Дроздовская дивизия глубокой ночью двинулась на север, потом повернула на восток и ударила по тылам красных. В голове шла команда пеших разведчиков 1-го полка капитана Ковалева. Разъезды донесли, что впереди видна деревня. Команда разведчиков пошла туда, а я приказал дивизии остановиться, чтобы подтянуть, напружить для удара батальоны.

Не более чем через полчаса дивизия подтянулась. Мы осторожно подходили впотьмах к деревне. Там была тишина, изредка лаяли собаки; ночь черная, глухая. На половине дороги меня встретили разведчики. Шепотом они доложили, что деревня полна неприятеля, но что команда уже в деревне, куда вошла незамеченной.

У нас все смолкло. Мы решили захватить противника врасплох. Ни звука, ни кашля; папиросы погашены; кони, чуя нашу напряженную немоту, едва ступают; амуниция заглушенно едва погремывает.

Капитан Ковалев, всегда спокойный, - он был убит вскоре после этого ночного дела - приказал разведчикам без выстрела пробираться в деревню. Я тоже приказал соблюдать полную тишину.

Дроздовская дивизия точно замерла на полевой дороге, затаила дыхание. В потемках застывшие в немоте наготове всадники, кони, орудия, пехота с ружьями к ноге - как грозные глухонемые видения. Мы ждали, удастся ли разведчикам их набег или придется открыть ночной бой.

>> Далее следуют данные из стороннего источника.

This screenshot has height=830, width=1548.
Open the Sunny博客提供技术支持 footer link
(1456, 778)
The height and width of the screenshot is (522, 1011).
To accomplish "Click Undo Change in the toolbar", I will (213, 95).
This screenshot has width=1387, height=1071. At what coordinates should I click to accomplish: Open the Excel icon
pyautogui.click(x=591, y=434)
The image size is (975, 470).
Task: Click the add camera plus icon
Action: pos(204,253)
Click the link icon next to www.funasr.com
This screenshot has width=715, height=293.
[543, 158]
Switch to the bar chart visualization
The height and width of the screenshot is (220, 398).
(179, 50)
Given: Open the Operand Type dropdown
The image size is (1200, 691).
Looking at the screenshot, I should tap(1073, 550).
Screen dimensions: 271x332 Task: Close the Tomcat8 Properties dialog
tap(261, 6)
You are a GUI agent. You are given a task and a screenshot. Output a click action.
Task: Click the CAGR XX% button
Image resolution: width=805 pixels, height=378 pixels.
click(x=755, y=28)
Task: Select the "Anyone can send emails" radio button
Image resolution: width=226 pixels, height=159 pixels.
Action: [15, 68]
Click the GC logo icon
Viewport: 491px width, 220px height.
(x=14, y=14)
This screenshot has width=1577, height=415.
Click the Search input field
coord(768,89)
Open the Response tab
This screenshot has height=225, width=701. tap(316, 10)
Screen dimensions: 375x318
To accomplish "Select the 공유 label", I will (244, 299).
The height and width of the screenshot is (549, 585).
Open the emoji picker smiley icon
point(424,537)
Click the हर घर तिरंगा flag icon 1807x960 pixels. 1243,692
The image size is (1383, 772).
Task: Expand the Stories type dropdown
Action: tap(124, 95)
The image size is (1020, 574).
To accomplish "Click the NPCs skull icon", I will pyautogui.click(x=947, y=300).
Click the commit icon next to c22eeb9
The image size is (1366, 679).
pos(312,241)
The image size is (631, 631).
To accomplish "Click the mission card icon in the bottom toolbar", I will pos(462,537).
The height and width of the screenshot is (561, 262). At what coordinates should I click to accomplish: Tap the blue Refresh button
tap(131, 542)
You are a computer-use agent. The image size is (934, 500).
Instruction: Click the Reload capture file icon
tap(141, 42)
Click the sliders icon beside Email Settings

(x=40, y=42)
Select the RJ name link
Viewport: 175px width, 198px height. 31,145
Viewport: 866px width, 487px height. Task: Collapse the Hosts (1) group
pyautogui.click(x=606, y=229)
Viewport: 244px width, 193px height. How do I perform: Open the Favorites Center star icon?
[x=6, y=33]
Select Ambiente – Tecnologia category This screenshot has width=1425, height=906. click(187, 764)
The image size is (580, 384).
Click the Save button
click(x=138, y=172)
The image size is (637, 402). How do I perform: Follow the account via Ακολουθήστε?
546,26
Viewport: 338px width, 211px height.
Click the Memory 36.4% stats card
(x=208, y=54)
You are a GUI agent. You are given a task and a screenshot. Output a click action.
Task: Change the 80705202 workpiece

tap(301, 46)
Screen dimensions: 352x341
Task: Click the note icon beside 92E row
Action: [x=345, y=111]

Налет удался. Минут через пятнадцать разведчики стали приводить пленных, еще разогретых сном, в неряшливо сбитом белье, бессмысленно озирающихся. Разведчики без выстрела прокрались через всю деревню от околицы до околицы. Кто пробовал хвататься за винтовку, на тех молча бросались в штыки. Мы захватили семьсот пленных, батарею. У нас ни одного раненого. Еще верст сорок били мы в ту ночь по тылам красных, сметая их мелкие части.

На октябрьском рассвете командир нашей бригады генерал Субботин и я, все еще не слезая с седел, стали закусывать у повозки полкового собрания. Из-за насыпи железной дороги большевики открыли огонь. Генерал Субботин был ранен в живот первой же пулей. Я хорошо помню, как, падая с коня, он быстро-быстро крестился.

Артиллерия и атака 2-го конного заставили красных отступить. Так два дроздовских рейда и ночные марши по тылам разгромили 23-ю советскую дивизию.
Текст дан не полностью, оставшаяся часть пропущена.